Friday, 25 November 2011

Austerity will be a severe instructor

Another bad day....

Yields on government bonds are rising across the Eurozone. With each basis point increase, Europe's access to the bond market is slowly drying up. The policy options are closing up. Soon, the choice for Europe's over-indebted countries will be binary; austerity or default.

Before you ask, dismantling the Euro is not an option. The pain that may emerge from default or reducing the fiscal deficit will be seem mild compared to the chaos and collapse that will follow the demise of the single currency. The Euro may have been a disastrous project, but that discussion ceased to be meaningful over a decade ago. If the Euro falls, the economies of Europe will be wiped out. There might yet be a day for dismantling the single currency but it resides in the distant future.

The preferred option has to be austerity. It will provide governments will some limited ability to determine the timing and distribution of pain. A default will unleash another round of banking failures and sharp reductions in output. The consequences will be pernicious and arbitrary.

Austerity will also teach Europe a long overdue lesson; excessive government borrowing stores up trouble for the future. Sooner or later, there will be a reckoning. After thirty years of excess, that moment has come.

5 comments:

Stevie b. said...

Alice - fair enough, but maybe ongoing austerity that makes pips squeak will prove too excruciating for some, when with one tempting bound and a cheeky calculation or two, they can be free. A quick devaluation, a sigh of regretful but blissful relief and it's off for another trot round some sort of an economic track.

Jim said...

Austerity will not work either. Western populations do not realise the true position. They think things can go on as they were for the last decade or more. They don't realise their true level of wealth creation probably generates 70-80% of current GDP. The balance is based on increasing amounts of debt. Remove the debt boost and you have to face the sort of drop in living standards not seen WW2. They won't wear it. A nation united in a common cause could manage it, but we are in denial about the truth.

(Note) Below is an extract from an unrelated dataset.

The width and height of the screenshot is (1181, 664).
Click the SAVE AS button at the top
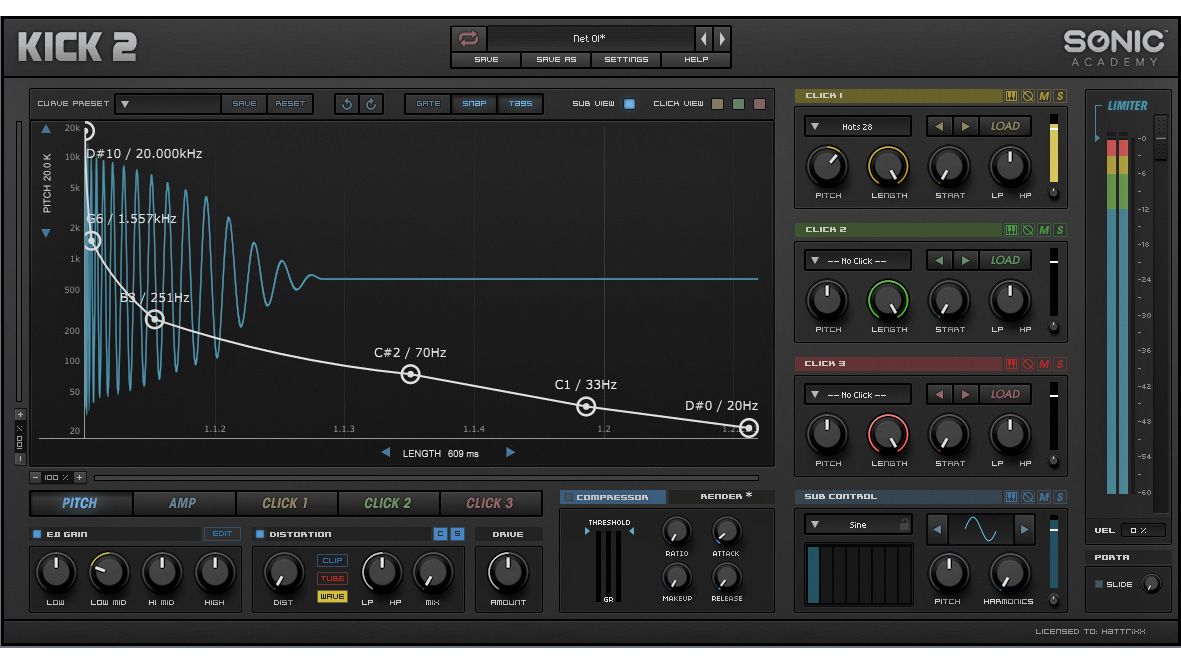[x=556, y=60]

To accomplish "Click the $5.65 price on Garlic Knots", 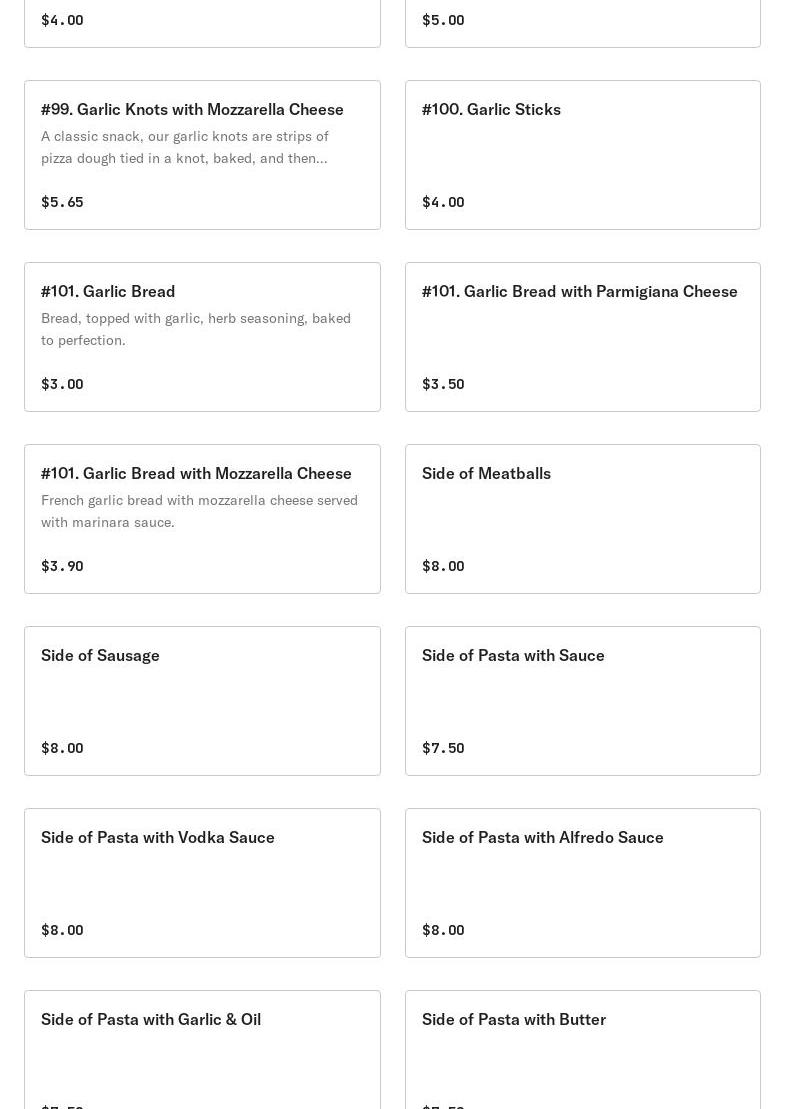I will pos(62,202).
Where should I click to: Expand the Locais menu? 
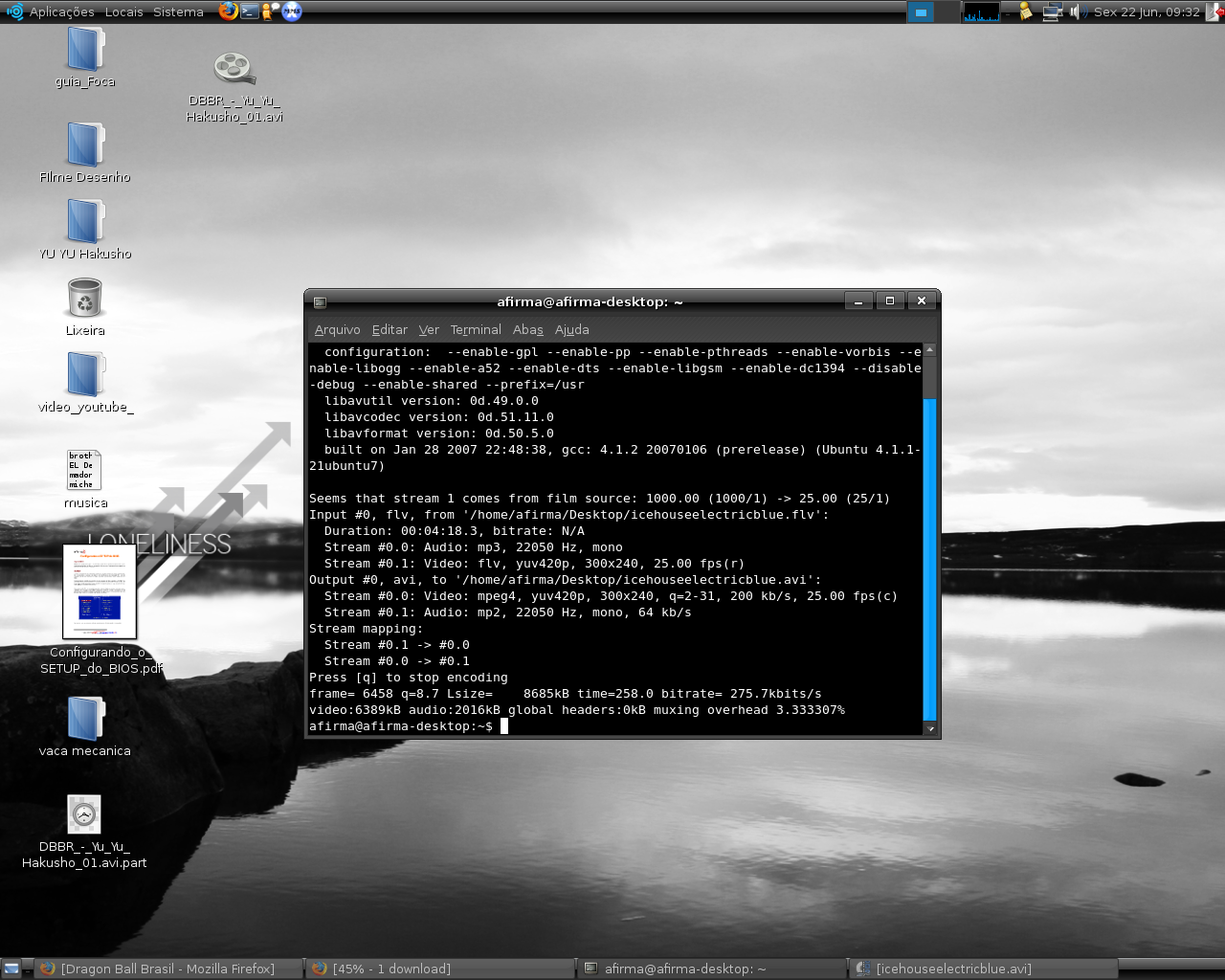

Catastrophe is the only way we will be forced face reality. We won't do it voluntarily, as the siren voices on the Left (Borrow more! Spend more! Tax the Rich! etc etc) will prevent any rational discussion of our predicament.

dearieme said...

Something called the Euro may survive, but it won't be the Euro of yore. As Jim says, them days is dead, pet.

Lionel said...

Jim,

European countries may not realize their true position but they are about to find out. What can electorates do to prevent collapse? Vote in a new government? How does that reduce the debt stock?

droog said...

You speak of austerity as if it were something in the future, as if it were not the current policy across Europe. Be it Greece or the UK economies are slowing down thanks to austerity.

Alice, you and I see the same dots but connect different pictures. I agree with you that Europe's ageing population is making public spending difficult to manage (most nations are struggling with pension and health care costs that have grown over the past decades). To that we can always add healthy portions of more public spending (defence, welfare, etc). But I have no clue how the current cycle of austerity is going to make more people find jobs, or make the elderly need less fuel over the winter.

The solution to Europe's problem has to be more drastic than looking a present budgets and crossing out a few lines. The entire thing has to be re-written almost from scratch. I hope that can be done without throwing the weaker citizens out into the cold. In the end billions of new workers joined the world economy and some jobs are never coming back. What is Europe proposing to do to correct for this shortfall? Letting their frail citizens die? What was the point of creating a European common market if the global economy can undermine and has undermined said market's labour base?